This analysis investigated EEG frequency patterns distinguishing Alzheimer's Disease (AD) patients from age-matched healthy controls, with attention to methodological approaches and their implications.
After analyzing all available frequency bands and regions, I employed mutual information (MI) analysis to systematically identify the most discriminative features. Starting with over 50 potential frequency-region combinations, I selected the features that provided the strongest and most complementary diagnostic signals. MI scores range from 0 to 1, where 0 indicates no mutual information (independence) and 1 indicates perfect mutual information (dependence).
| Feature Band | Frequency Range | Region | MI Score |
|---|---|---|---|
| Theta (slow range) | 3-5 Hz | Global | 0.112 |
| Delta | 1-3 Hz | Temporal | 0.104 |
| Alpha (fast range) | 10-13 Hz | Central | 0.099 |
| Beta (slow range) | 13-20 Hz | Parietal | 0.082 |
| Beta (fast range) | 21-30 Hz | Global | 0.037 |
The MI scores obtained reveal a clear hierarchical pattern of frequency band importance in AD diagnosis. The slow-wave frequencies show the strongest associations, with Theta (MI = 0.112) and Delta (MI = 0.104) bands together accounting for over 56% of the relative importance. These findings align with previous literature showing increased slow-wave activity in AD. The analysis also reveals region-specific importance, particularly in temporal and central areas for Delta and Alpha bands respectively.
The relatively close MI scores among the top features (0.082-0.112) suggest that AD detection benefits from considering multiple frequency bands rather than relying on a single discriminative feature.
MI was chosen for its ability to:
- Capture non-linear relationships between frequency patterns and AD diagnosis
- Identify subtle alterations in frequency distributions characteristic of AD
- Provide interpretable importance measures that are robust to scaling and transformations
- Quantify both linear and non-linear dependencies without assuming a particular distribution
Using Optuna, I evaluated multiple classifier types:
- XGBoost
- CatBoost
- Gradient Boosting
- Random Forest
- Support Vector Machines
CatBoost emerged as the best performing model.
| Parameter | Value |
|---|---|
| Iterations | 415 |
| Learning Rate | 1.76e-4 |
| Depth | 10 |
| L2 Leaf Regularization | 4.75e-8 |
I explored two approaches, each with different implications for clinical application:
- Conservative Approach (Downsampling)
- Sensitivity: 77% (ability to correctly identify AD patients)

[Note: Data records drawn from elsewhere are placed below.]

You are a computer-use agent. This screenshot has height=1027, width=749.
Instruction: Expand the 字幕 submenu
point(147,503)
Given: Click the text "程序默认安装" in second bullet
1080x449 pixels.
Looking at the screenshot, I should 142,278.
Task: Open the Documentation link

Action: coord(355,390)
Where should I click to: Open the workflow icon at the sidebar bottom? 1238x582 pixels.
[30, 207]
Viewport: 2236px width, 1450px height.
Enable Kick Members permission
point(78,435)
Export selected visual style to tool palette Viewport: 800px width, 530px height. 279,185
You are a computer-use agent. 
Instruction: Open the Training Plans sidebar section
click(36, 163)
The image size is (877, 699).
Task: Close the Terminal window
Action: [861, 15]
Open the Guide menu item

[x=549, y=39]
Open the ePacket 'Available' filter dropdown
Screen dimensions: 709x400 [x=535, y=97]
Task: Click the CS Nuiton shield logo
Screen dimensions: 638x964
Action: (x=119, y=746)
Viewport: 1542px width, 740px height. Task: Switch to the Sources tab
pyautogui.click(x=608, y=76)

- Specificity: 81% (ability to correctly identify healthy controls)
- Oversampling Approach
- Sensitivity: 82% (ability to correctly identify AD patients)
- Specificity: 85% (ability to correctly identify healthy controls)
My exploration revealed a fundamental trade-off in detection approaches that has potential clinical implications:
- High-Detection Priority (Oversampling)
- Achieves higher AD detection rate (82% sensitivity). Done by oversampling AD cases to match larger amount of healthy patients in the dataset.
- This prioritizes catching potential AD cases, but at the potential cost of more false positives.
- Best suited for screening contexts where follow-up testing is readily available
- Reliability Priority (Conservative Approach)
- Shows slightly lower detection rate (77% sensitivity) but bases all training and predictions on real AD patient data
- Prioritizes prediction confidence over catch-all detection, potentially missing some early cases but providing more reliable positive predictions
- Better suited for contexts where false positives are costly or could cause stress.
While oversampling achieved the highest performance metrics, I recommend the more conservative downsampling approach for clinical implementation. This choice prioritizes reliability and generalizability over raw performance metrics.